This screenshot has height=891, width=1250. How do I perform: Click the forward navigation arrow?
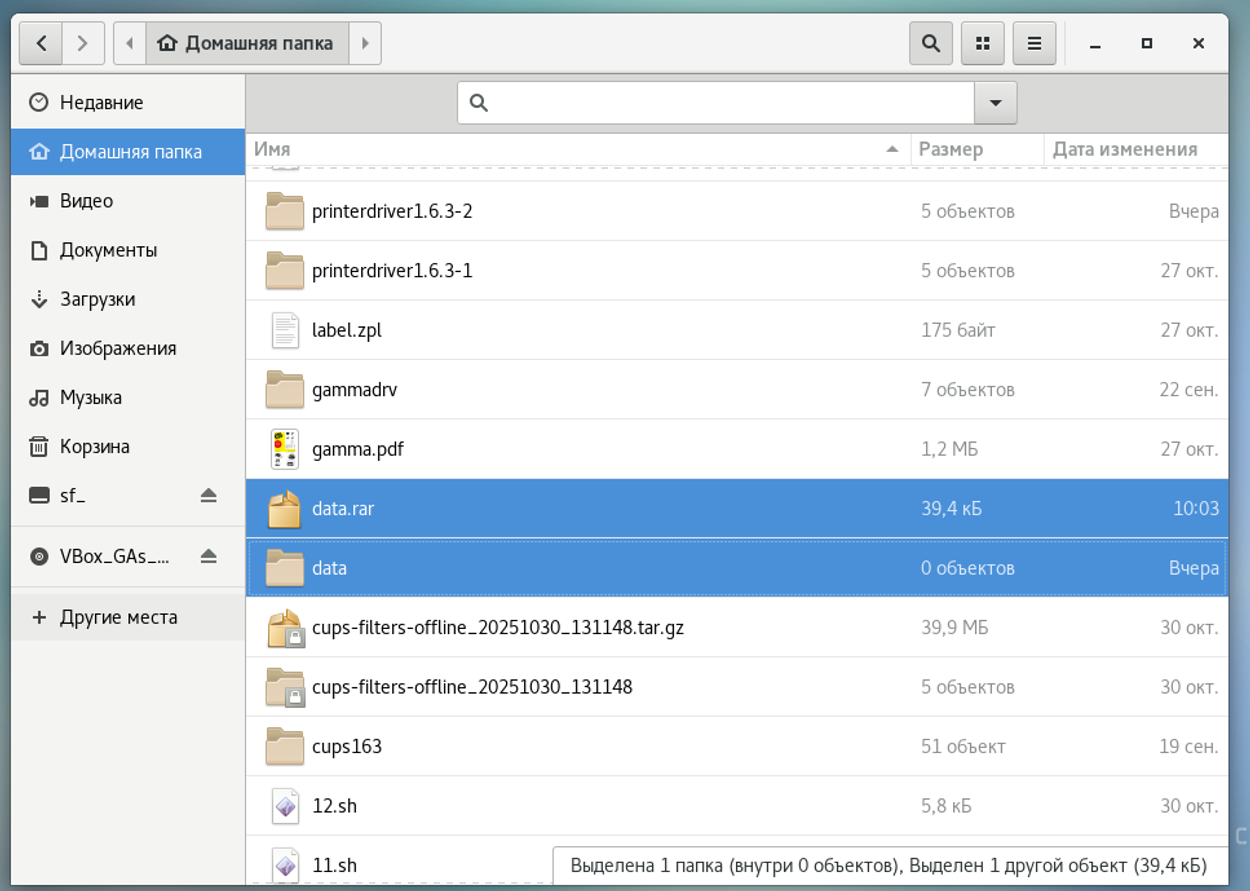(83, 44)
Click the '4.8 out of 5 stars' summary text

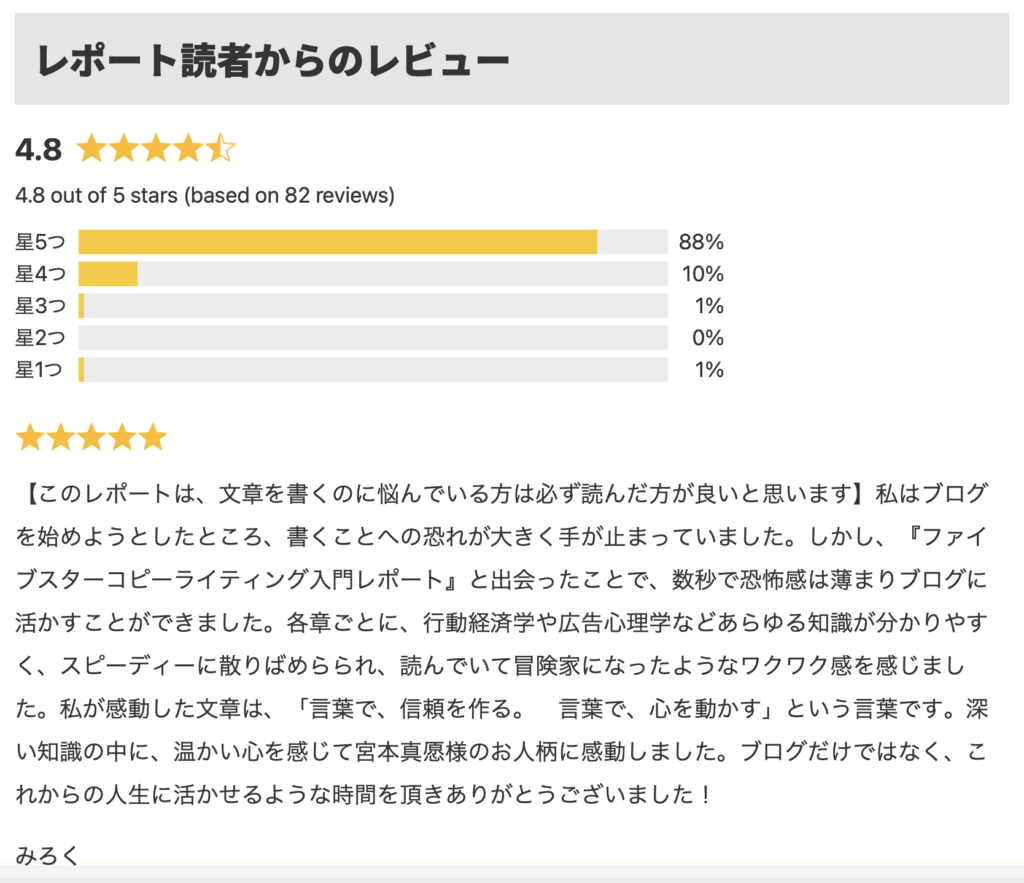[205, 195]

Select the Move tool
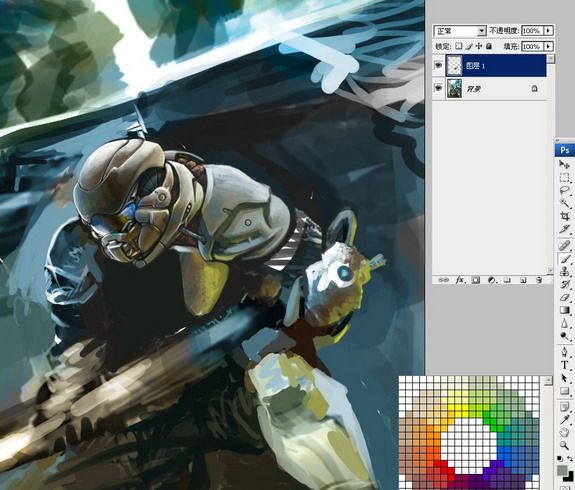coord(564,164)
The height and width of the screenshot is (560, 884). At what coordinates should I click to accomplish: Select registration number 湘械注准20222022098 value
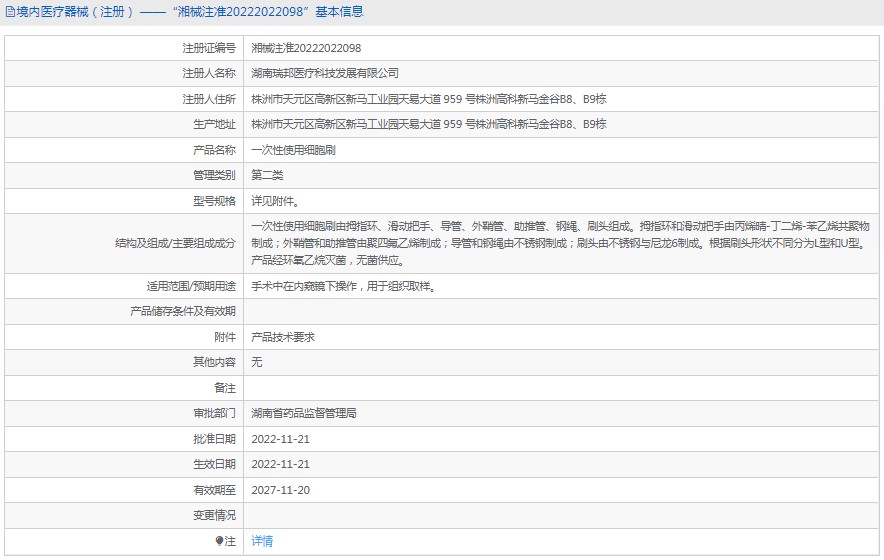pos(306,48)

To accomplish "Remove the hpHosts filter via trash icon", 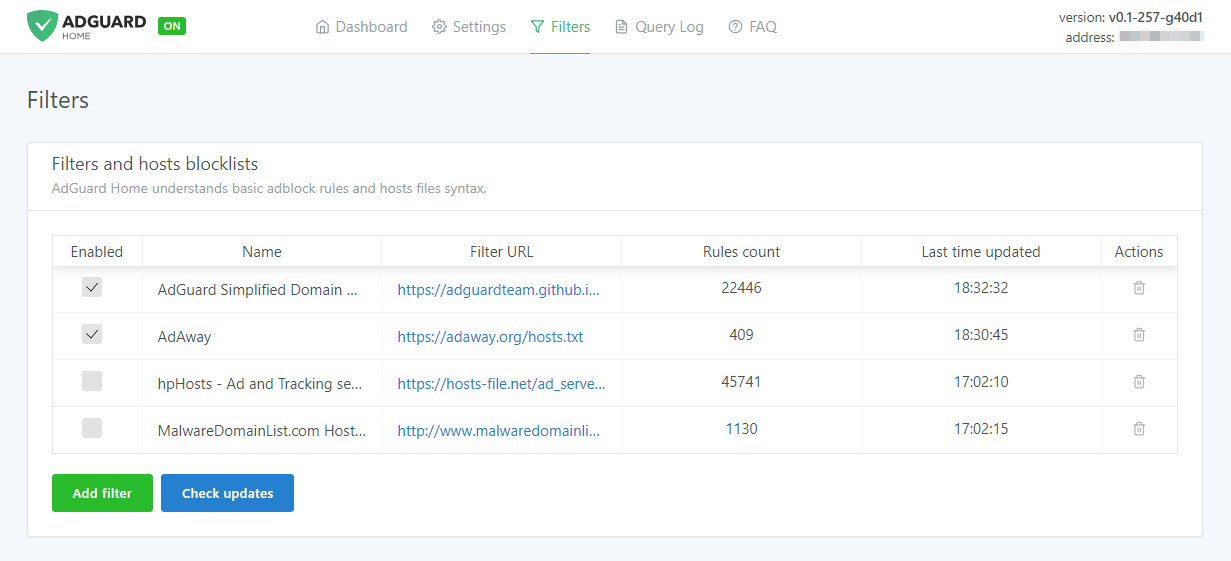I will [1138, 382].
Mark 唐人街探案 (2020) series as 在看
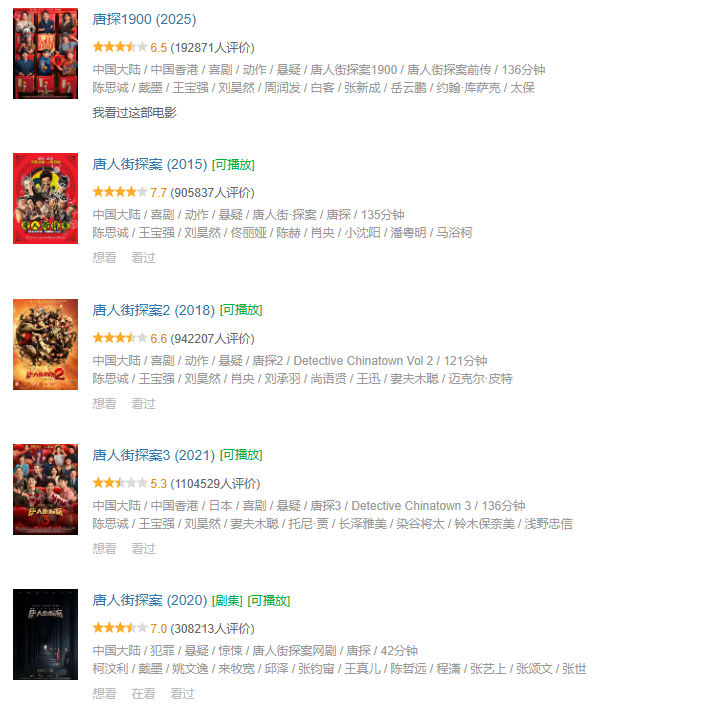The height and width of the screenshot is (713, 720). click(143, 694)
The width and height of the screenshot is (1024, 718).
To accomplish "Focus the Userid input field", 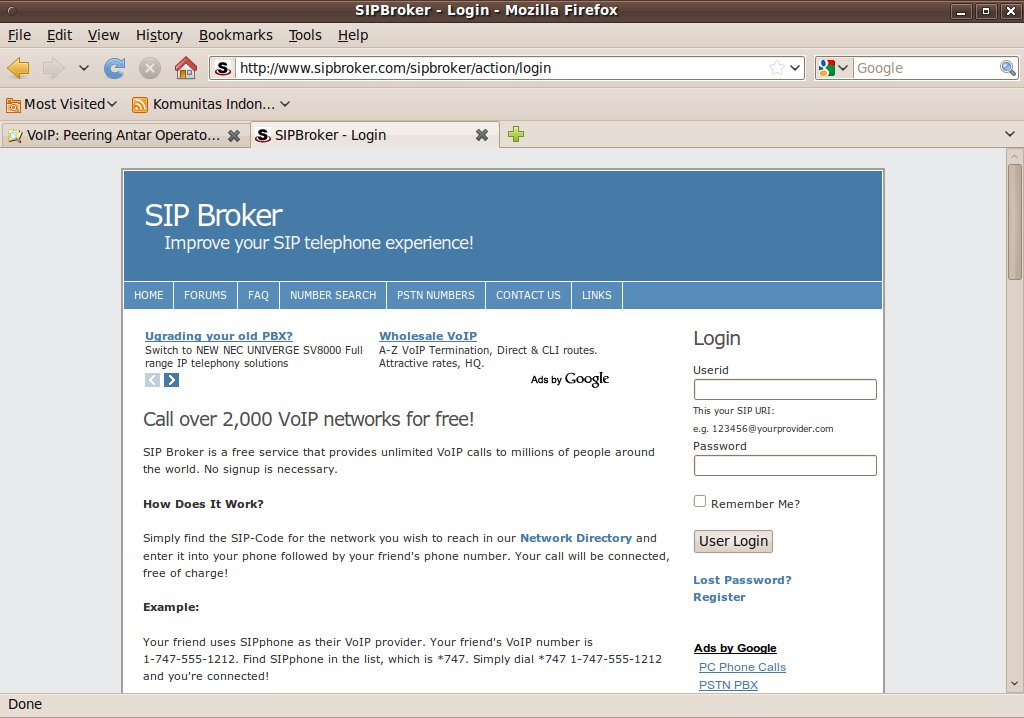I will (x=784, y=390).
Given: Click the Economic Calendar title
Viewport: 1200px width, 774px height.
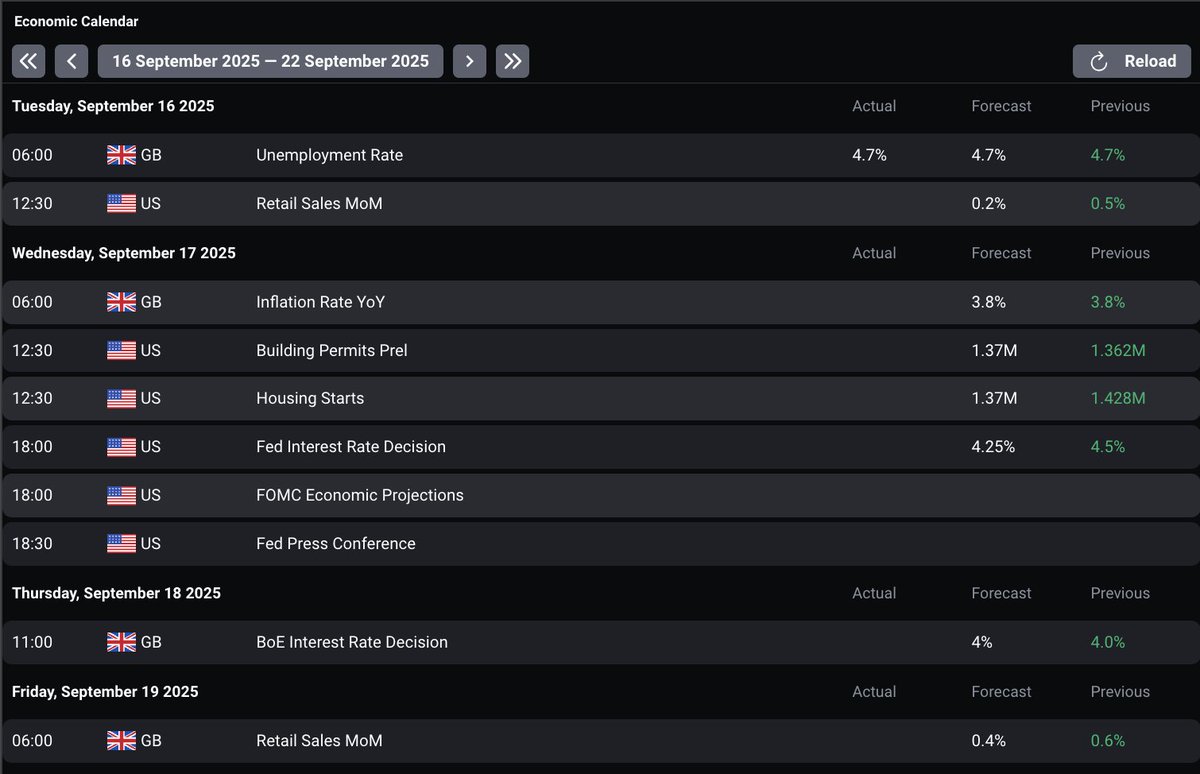Looking at the screenshot, I should pyautogui.click(x=76, y=21).
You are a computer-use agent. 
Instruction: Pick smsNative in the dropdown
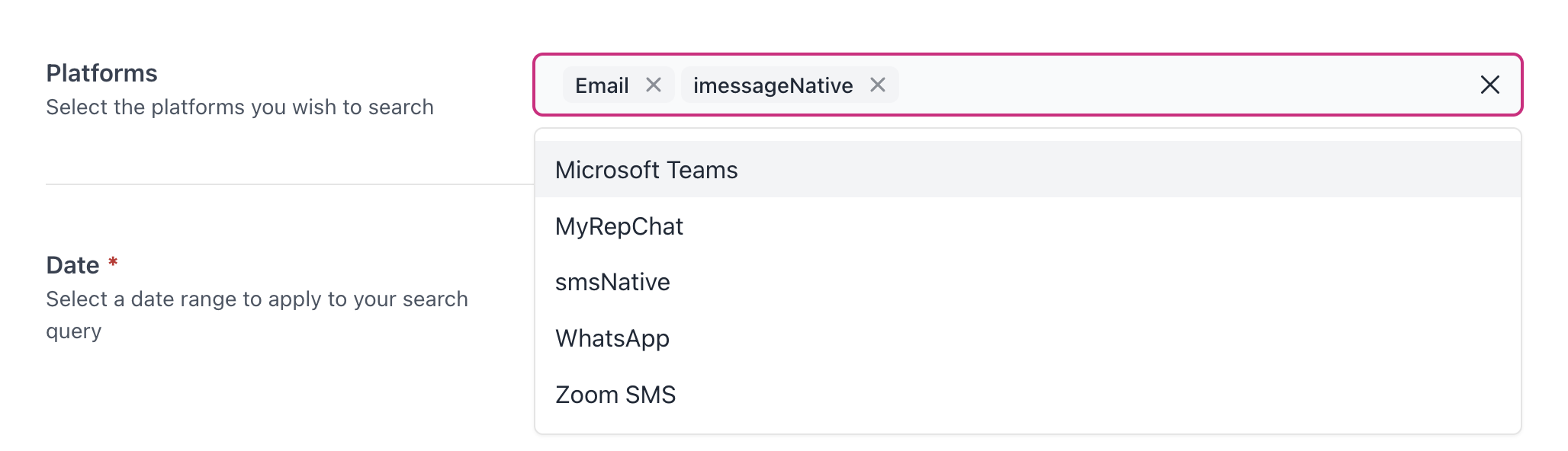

────────────────────────────────────────

From the line containing "You are a computer-use agent." down to the final line of the material, restate every line word for word, and only those; drop the pictures.

◆ Result
You are a computer-use agent. 
Instruction: Pick smsNative in the dropdown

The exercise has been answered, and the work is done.